DATA PROVIDED

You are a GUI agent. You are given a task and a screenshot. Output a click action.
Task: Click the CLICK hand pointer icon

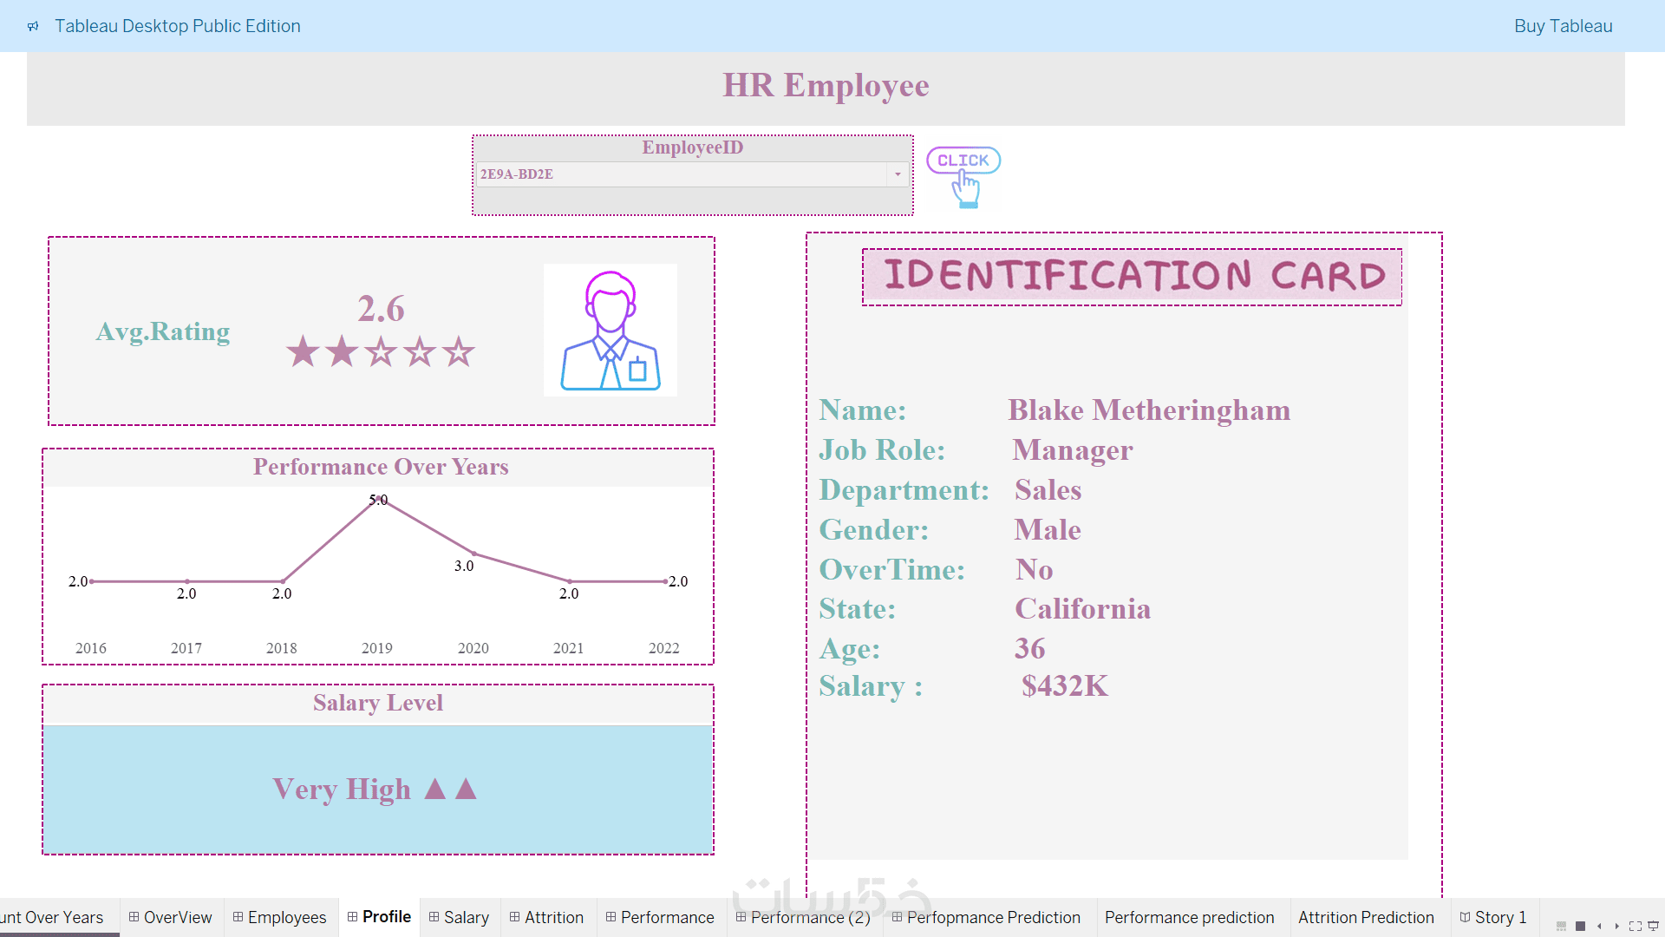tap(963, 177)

...

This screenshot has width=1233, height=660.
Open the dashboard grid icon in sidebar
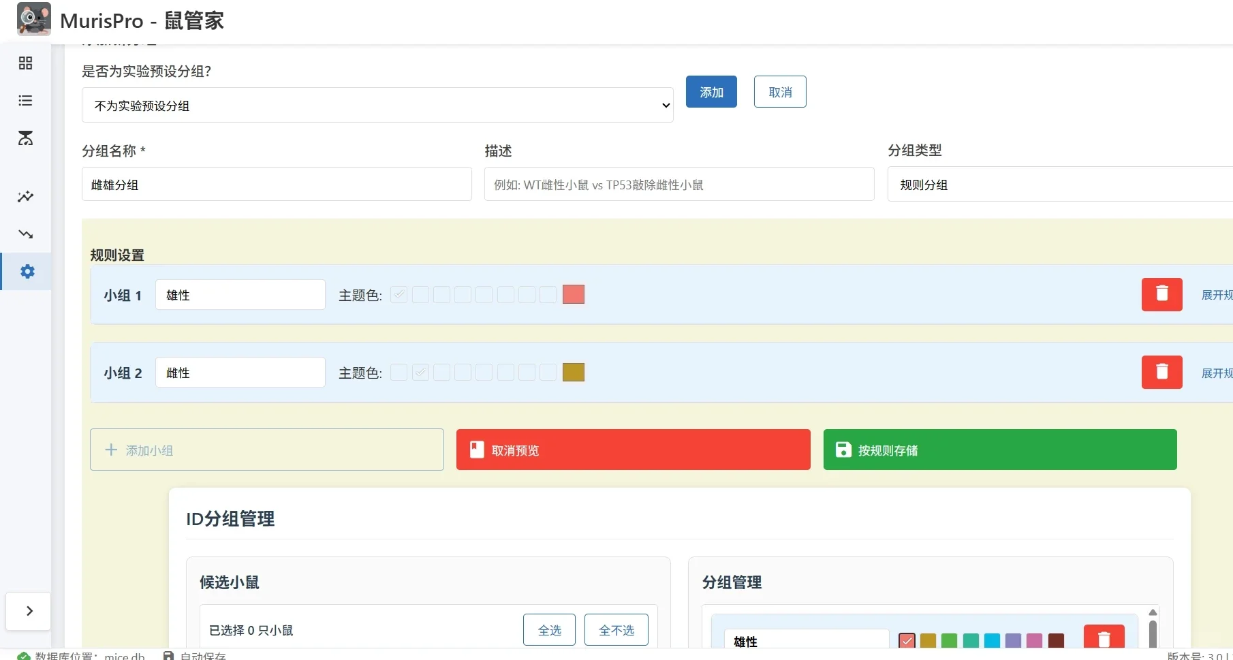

PROBLEM STATEMENT
Your answer should reproduce each line of the listing that holds the word "screenshot".

PROBLEM SOLUTION
You are a GUI agent. You are given a task and a screenshot. Output a click action.
This screenshot has width=1233, height=660.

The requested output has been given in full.